Déjà sur le terrain, la remontée vers le Nord des espèces qu’on connaît déjà est notable : les abricots remontent vers Dijon, les cerises et les pêches aussi. Les impacts du changement climatique n’y sont pas que négatifs : ils apportent une diversification agricole. La coopérative Dijon Céréales, spécialisée dans la collecte de grains, s’est par exemple récemment lancée dans la production d’abricots. On peut aller de l’avant comme certains agriculteurs le font, regarder les nouvelles cultures auxquelles ils pourraient adhérer dans l’avenir et créer de nouvelles filières selon le territoire.

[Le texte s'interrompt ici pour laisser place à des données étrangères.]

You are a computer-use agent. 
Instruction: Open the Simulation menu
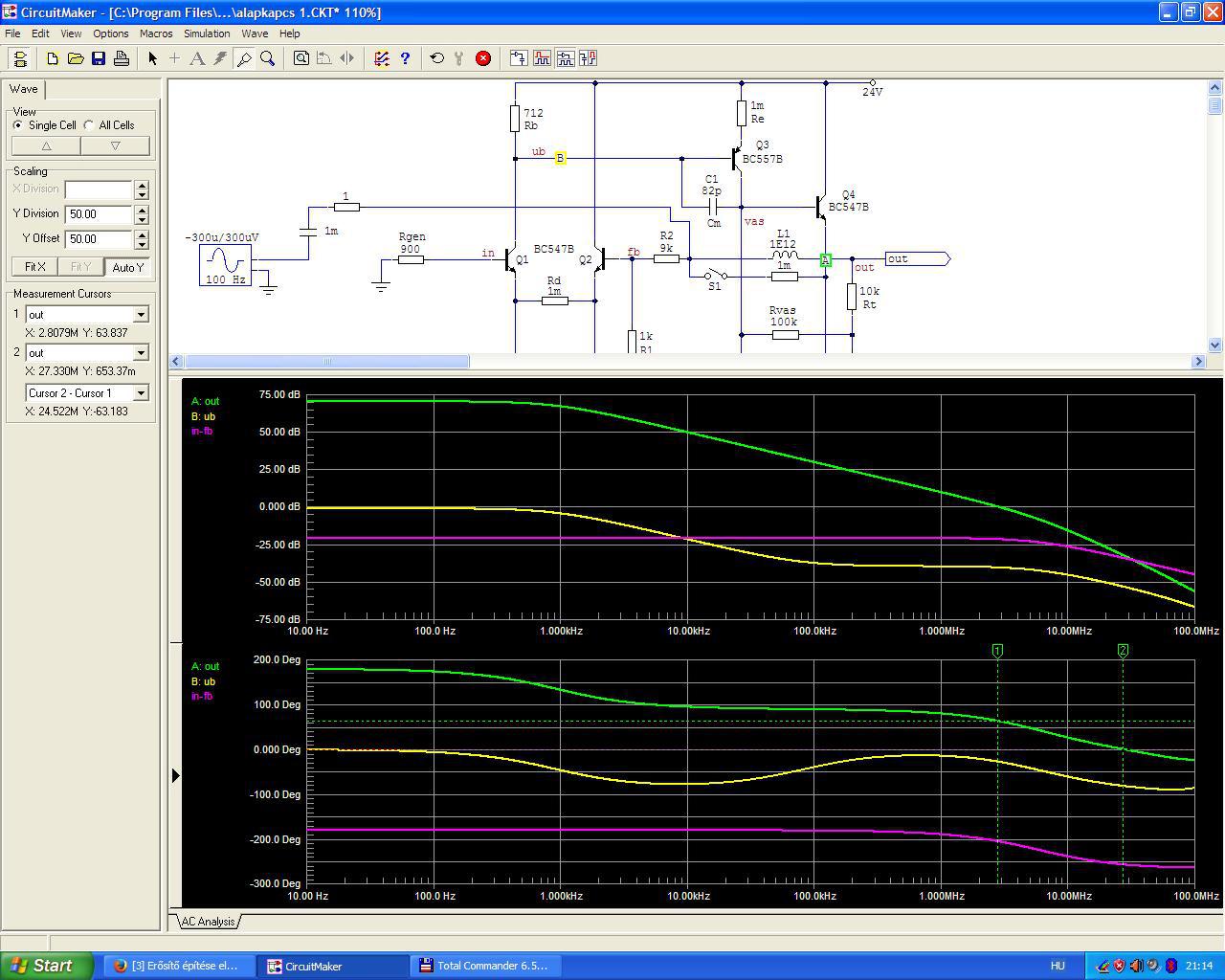click(207, 33)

Et les cultures dans le Sud ?
C’est différent. Dans certaines régions, il ne s’agit pas seulement d’adapter les techniques agricoles — réduire le labour, développer les couverts végétaux ou diversifier les variétés — mais bien de transformer les filières elles-mêmes Ça devient urgent. À part la vigne et l’huile d’olive, tout doit être repensé. C’est très coûteux. Trois ou quatre agriculteurs qui se lancent dans le Var, c’est insuffisant. La transformation doit prendre une autre échelle. Il faut un regroupement, un chapeautage par le ministère de l’Agriculture, par les coopératives. Un vaste plan d’ensemble.

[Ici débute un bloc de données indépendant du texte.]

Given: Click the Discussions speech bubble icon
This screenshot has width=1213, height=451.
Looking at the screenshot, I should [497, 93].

L’agriculture y est-elle possible à long terme ?
Jusqu’en 2050 on aura un climat qui va de plus en plus être celui de l’Espagne. On ne peut pas dire qu’il n’y aura plus d’agriculture dans le Sud. C’est juste que nos filières, nos espèces ne sont pas adaptées. Si on les adapte, on aura de l’agriculture. Après 2050 se pose la question des extrêmes climatiques de l’été. Les projections affichent parfois plus de 45 °C par semaine, avec même des pointes à 50 degrés après 2070. Or, que l’on soit en bio, en conventionnel, en agriculture de conservation des sols, en agroforesterie, s’il fait 50 °C, les végétaux ne sont génétiquement pas préparés à ces températures-là.

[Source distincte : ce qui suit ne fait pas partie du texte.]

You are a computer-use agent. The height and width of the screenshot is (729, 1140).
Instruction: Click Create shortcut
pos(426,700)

La question de la faculté d’adaptation se pose pour le Sud de la France et la partie continentale. La seule façon de d’y arriver c’est de diminuer les gaz à effet de serre et d’arrêter de considérer que l’agriculture est toujours à même de s’adapter et qu’elle pourra toujours produire quels que soient les degrés. C’est faux.
Le bio/conventionnel face au réchauffement climatique : lequel est vertueux ?
Un abricot en bio ou en conventionnel de la même variété gèlera à l’identique en cas de gel. L’avantage du bio, c’est qu’il favorise la vie et la fertilisation organique du sol, ce qui permet de mieux stocker l’eau. Mais c’est dommage de se contenter de cette comparaison parce qu’en réalité, les agricultures les plus adaptées au changement climatique sont l’agroforesterie et l’agriculture de conservation des sols (ACS) : cultiver sous les arbres ou cultiver sur un sol vivant ou les deux ensemble d’ailleurs.
AgroClimat, outil en ligne en développement pour les agriculteurs
Ce site Internet détaille en cartographie l’impact des éléments climatiques sur les cultures. Les agriculteurs peuvent s’y connecter gratuitement et s’en servir comme d’un outil. Ils peuvent visualiser le stress thermique sur les vaches laitières dans la semaine, les risques de perte de lait, un champ de blé, les avortements floraux pour le maraîchage, tous les paramètres qui peuvent impacter le rendement de leurs cultures. Son but : informer les professionnels, semaine après semaine, des risques encourus afin qu’ils puissent anticiper, limiter les pertes et adapter leurs pratiques.